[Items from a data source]
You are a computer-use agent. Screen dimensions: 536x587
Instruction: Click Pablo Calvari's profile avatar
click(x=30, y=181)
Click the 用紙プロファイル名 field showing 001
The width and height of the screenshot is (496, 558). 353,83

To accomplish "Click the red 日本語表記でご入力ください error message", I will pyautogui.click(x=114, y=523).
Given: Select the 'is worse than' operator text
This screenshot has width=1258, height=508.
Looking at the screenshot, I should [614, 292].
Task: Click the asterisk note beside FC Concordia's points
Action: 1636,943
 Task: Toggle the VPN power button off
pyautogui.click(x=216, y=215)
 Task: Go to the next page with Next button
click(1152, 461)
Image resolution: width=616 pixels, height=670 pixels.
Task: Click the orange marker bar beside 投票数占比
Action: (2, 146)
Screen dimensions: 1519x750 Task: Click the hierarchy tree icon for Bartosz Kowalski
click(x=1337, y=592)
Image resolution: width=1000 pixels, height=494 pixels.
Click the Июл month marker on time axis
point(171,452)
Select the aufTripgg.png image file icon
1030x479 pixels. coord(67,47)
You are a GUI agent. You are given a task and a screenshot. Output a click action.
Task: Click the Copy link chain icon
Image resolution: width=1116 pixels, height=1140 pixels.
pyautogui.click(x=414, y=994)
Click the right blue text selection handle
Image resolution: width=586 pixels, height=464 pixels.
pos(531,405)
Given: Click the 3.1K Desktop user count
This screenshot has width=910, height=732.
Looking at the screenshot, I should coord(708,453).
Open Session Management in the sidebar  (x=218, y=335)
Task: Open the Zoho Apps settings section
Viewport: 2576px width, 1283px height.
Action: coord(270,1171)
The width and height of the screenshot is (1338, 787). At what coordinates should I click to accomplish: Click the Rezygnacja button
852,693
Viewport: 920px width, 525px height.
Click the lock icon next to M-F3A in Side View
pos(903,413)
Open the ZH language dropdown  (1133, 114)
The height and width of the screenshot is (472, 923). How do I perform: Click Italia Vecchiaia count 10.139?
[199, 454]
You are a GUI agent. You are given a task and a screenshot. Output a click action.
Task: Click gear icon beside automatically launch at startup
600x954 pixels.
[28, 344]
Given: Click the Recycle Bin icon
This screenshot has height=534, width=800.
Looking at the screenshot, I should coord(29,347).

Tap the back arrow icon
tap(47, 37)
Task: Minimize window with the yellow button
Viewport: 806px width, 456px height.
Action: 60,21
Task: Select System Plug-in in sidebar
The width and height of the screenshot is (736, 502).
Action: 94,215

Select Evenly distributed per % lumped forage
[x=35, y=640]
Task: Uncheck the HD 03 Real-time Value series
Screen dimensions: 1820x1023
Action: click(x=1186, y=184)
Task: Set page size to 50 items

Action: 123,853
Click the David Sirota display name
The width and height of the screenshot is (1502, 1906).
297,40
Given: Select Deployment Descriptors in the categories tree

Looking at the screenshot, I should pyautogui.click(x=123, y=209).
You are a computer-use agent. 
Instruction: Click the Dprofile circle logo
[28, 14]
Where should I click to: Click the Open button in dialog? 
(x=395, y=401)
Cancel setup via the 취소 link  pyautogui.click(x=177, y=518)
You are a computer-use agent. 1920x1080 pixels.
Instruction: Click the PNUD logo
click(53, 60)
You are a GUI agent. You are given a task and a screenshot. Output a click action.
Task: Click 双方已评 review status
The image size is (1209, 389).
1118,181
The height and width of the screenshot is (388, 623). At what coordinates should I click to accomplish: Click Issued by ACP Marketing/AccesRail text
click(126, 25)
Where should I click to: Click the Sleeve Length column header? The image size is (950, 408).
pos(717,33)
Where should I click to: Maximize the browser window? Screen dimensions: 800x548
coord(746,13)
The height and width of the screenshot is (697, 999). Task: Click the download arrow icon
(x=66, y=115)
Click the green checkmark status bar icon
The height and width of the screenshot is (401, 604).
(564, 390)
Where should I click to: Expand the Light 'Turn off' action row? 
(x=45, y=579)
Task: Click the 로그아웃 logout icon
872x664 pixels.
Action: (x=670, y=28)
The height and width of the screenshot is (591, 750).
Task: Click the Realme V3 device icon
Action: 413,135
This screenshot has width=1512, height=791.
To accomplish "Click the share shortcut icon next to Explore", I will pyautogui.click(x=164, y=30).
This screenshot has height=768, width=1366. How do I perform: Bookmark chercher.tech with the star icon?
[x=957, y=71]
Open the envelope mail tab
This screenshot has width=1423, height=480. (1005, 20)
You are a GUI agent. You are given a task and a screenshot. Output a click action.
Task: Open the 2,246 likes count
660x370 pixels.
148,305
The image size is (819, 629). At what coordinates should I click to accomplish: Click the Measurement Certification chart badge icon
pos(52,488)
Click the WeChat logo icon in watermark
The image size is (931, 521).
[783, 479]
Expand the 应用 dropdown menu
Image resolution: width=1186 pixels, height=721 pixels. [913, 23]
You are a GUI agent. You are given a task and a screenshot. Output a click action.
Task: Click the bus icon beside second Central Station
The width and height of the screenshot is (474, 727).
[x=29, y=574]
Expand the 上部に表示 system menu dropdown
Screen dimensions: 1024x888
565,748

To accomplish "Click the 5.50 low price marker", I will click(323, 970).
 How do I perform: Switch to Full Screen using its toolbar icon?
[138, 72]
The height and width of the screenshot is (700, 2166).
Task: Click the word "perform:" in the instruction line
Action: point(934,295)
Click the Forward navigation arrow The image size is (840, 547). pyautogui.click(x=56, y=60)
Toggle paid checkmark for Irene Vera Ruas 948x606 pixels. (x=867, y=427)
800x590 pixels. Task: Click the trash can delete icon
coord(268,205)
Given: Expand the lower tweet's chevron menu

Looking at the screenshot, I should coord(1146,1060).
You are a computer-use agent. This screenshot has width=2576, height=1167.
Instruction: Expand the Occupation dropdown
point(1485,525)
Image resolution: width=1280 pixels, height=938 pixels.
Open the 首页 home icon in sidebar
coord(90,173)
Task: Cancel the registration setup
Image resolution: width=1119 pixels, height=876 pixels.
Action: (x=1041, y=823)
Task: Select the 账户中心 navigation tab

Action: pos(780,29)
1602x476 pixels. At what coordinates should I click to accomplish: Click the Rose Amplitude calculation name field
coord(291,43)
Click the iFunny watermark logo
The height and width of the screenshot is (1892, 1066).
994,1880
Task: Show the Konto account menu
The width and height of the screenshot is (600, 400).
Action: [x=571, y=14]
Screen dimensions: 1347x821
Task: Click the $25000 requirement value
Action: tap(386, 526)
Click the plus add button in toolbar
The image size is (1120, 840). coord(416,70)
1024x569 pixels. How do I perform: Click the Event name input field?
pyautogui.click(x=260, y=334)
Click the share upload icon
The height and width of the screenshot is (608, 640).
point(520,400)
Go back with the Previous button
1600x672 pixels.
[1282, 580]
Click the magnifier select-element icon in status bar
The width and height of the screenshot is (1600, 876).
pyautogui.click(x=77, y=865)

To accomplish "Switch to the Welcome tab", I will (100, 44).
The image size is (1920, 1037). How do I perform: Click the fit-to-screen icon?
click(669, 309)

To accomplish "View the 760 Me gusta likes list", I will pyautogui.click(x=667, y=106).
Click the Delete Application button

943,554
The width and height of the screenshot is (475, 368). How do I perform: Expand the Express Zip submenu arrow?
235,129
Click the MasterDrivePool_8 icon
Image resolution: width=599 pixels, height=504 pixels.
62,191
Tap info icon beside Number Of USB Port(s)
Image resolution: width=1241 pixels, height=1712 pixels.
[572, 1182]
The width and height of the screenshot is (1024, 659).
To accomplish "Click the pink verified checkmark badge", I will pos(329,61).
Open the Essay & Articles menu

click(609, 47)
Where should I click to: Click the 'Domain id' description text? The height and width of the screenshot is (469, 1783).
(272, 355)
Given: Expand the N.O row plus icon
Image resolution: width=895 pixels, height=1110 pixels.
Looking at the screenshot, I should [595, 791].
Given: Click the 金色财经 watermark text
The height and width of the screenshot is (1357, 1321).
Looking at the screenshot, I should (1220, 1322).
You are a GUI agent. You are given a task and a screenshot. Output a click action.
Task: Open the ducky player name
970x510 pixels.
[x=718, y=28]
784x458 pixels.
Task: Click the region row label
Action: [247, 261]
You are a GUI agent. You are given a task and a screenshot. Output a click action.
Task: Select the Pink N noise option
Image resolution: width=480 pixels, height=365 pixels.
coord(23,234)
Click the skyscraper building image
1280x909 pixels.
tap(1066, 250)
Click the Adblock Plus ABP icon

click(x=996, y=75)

* _AIM OF THE TASK_
Among the lines above, find those that contain the word "setup" and copy them.

* _TASK RESPONSE_
Cancel setup via the 취소 link  pyautogui.click(x=177, y=518)
Task: Cancel the registration setup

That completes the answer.